Text section:
Academic journal article Contemporary Economic Policy

Umbrella Damages: Toward a Coherent Antitrust Policy

Academic journal article Contemporary Economic Policy

Umbrella Damages: Toward a Coherent Antitrust Policy

Article excerpt

I. INTRODUCTION

When a price-fixing cartel is discovered, it is not uncommon to find that some industry members actively colluded while others did not. (1) To the extent that the cartel members raised their prices above preconspiracy levels, direct purchasers from the conspiring suppliers have been overcharged. These victimized customers are routinely granted standing to sue for treble damages under [section]4 of the Clayton Act. (2) Under predictable circumstances, the customers of the nonconspiring manufacturers will also pay inflated prices as a result of the conspiracy. If they seek to recover antitrust damages, they will be termed "umbrella" plaintiffs because their suppliers set prices under the price umbrella provided by the cartel.

The existence of umbrella victims pervades nearly every [section]1 case, as nearly all conspiracies are partial conspiracies. Antitrust casebooks are replete with examples including Indiana Federation of Dentists, Maricopa County, Professional Engineers, Trenton Potteries, Socony-Vacuum, and Topco? More contemporary examples include Digital Animators, High Tech Employees, and MasterCard. (4) Partial conspiracies can arise because some firms refuse to participate or are not invited to participate. To the extent that the prices of the nonparticipants are higher than they would be otherwise as a result of the conspiracy, then the customers of nonparticipants are umbrella victims. Their pervasive presence demands that the Supreme Court will decide whether they have standing or not. The split among the circuits induces forum shopping and inconsistencies in how umbrella victims are treated. Until this matter is resolved, the standing issue for umbrella victims is an important antitrust policy question.

Data segment:

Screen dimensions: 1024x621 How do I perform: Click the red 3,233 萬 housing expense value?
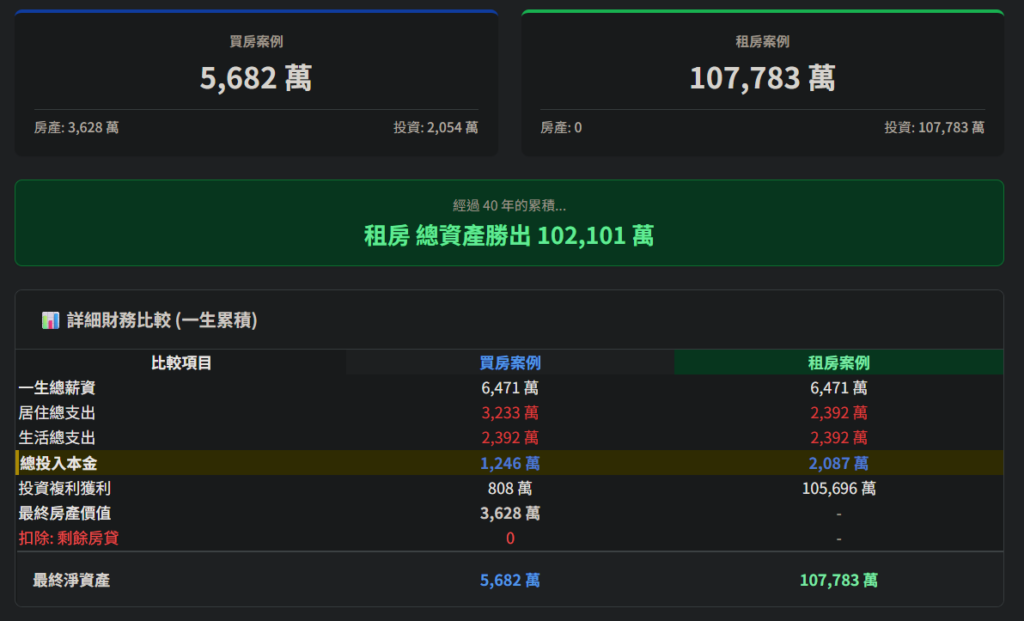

What the exercise asks:
Please summarize the article excerpt on umbrella damages in two sentences.

Solution for this exercise:
When a price-fixing cartel raises prices, direct purchasers from the conspiring suppliers are overcharged and can sue for treble damages, and customers of nonconspiring manufacturers may also pay inflated prices; those customers are called "umbrella" plaintiffs. Because nearly all conspiracies are partial, umbrella victims appear in nearly every Section 1 case, and until the Supreme Court resolves the circuit split over whether they have standing, which now invites forum shopping and inconsistent treatment, the question remains an important antitrust policy issue.